Why would someone want to do something so stupid? It could be to see what happens when a person is fixed on too much caffeine with little sleep. Or, it could be that person doesn't have much of a social life. I can probably count myself in both of those reasons, but the real reason is the challenge and accomplishment. This whole deal forces encourages me to get off my arse and actually complete something, and besides, I'm pretty sure lack of sleep and caffeine overdoses contribute to even more interesting story lines.

Now I just have to plot out whatever it is I'm going to write, or I could just wing it... how hard can it be to write a coherent story in a month without having any clue as to where I should begin?

Friday, October 16, 2009

Character quirks, or a quirky character

Tonight I was informed of a little habit I have when it comes to addressing people, for some reason (and I didn't know I was doing this) I always address people in the third person.

Who'd have thought, little old me actually has a trait that some can find annoying while others call it psychotic, but this is just being human.

How does one place such little quirks ("traits") into a characters behaviour in a novel without making that character appear overly quirky? What is it about some characters that you absolutely love? They all have these little traits, habits, quirks... psychotic tendencies... that the reader can identify with and grow to love.

So, me with my third person address, is something you just have to love... as long as I don't start addressing myself in the third person.

Thursday, October 15, 2009

Finding the time to write

Sometime it's an impossible task to actually find any time to write. A suggestion for writing is to write every day, but how the hell can someone who has a full-time job (and yes writers still have to work) possibly do that?

One suggestion is to find a time of day that you can be alone. For me, this is either before or after my shifts (mostly when the house is asleep and I won't have people pestering me to do some "actual" work).

Take some time out of life, even if it's only half an hour to write something, anything. It doesn't have to be a masterpiece, or even make sense.

Now, I just have to listen to my own advise because I've been a bit lazy and now I spend most of my time reading blogs (and believe it or not, I hadn't even read any before October, now I'm addicted... sort of like reality television) instead of doing something constructive.

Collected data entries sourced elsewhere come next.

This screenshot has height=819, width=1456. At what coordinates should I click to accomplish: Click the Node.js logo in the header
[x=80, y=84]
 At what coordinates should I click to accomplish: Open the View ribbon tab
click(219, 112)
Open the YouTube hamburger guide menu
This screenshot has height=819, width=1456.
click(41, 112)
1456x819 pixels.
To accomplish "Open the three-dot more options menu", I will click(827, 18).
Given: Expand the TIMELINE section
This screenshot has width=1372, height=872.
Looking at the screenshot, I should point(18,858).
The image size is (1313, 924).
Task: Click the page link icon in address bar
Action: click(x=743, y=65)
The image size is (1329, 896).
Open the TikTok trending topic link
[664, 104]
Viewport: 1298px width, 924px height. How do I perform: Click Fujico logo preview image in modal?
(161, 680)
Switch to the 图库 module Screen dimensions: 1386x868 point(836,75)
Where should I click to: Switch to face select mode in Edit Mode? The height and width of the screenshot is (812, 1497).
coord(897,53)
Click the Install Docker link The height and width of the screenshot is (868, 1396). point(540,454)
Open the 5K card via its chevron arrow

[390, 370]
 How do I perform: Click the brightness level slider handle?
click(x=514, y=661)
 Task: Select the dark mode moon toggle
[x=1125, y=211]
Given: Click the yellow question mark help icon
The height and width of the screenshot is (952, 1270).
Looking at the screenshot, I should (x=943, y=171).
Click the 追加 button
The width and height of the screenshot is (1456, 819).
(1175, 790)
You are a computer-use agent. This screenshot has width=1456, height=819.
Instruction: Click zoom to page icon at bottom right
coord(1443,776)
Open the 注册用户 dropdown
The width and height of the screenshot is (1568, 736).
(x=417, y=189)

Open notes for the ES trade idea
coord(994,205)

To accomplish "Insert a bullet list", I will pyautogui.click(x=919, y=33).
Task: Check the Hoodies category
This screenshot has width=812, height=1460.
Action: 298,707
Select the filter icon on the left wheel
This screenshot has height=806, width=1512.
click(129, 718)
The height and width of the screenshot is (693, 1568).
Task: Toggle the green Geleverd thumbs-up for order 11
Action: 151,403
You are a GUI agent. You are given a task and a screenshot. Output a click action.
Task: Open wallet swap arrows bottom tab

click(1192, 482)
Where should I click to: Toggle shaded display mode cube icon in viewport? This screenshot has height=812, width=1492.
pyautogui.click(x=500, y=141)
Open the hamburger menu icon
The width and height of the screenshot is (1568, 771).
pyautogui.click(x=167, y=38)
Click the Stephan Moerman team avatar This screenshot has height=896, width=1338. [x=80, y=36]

Wednesday, October 14, 2009

What is Haven?

There are a lot of things Scar doesn't believe in - magic, monsters, a passing grade in history. That all changes the night of her fifteenth birthday (well, except the passing history thing) when she finds out her whole like has been a lie. She is dragged into a world of darkness - a world where the creatures of the night are real. Told she isn't human, she is forced to attend a school designed for vampires, witches and werewolves.

Now she's learning brand new things. Breaking a witch's Frisbee can really piss them off, challenging a werewolf to a foot race is a bad idea - if you want to live, vampires can hold serious grudges and throw mean left hooks, and the hardest secrets to keep are often the most crucial.

But she has a secret. She is a Dhampir, part-human, part-other, masquerading as a vampire.

When Scar starts seeing visions of attacks, the students begin to disappear. After a video surfaces of her at one of the crime scenes, making her the prime suspect, her very survival might be at stake. Now she must race to prove her innocence before her true nature is exposed.

The only problem is, she's not entirely sure she's innocent.

HAVEN is a complete 75,000 word young adult urban fantasy novel and is FIGHT CLUB meets HARRY POTTER with vampires. It will appeal to fans of BUFFY and SUPERNATURAL.

Tuesday, October 13, 2009

There's gotta be a first

The first blog post is like the first sentence of a novel. It's got to be good enough to hook the reader to keep them coming back for more. The same silly questions lingers in the mind as one ponders over the perfect beginning. Will it be good enough? Will people want to read it? Will I be talking to myself (like I probably am at the moment)? Nothing seems to be right.

Well, who am I? I'm a 27 year old writer of Young Adult urban fantasy and horror from Australia. I decided to (finally) start a blog to chronicle the long and determined path to publication.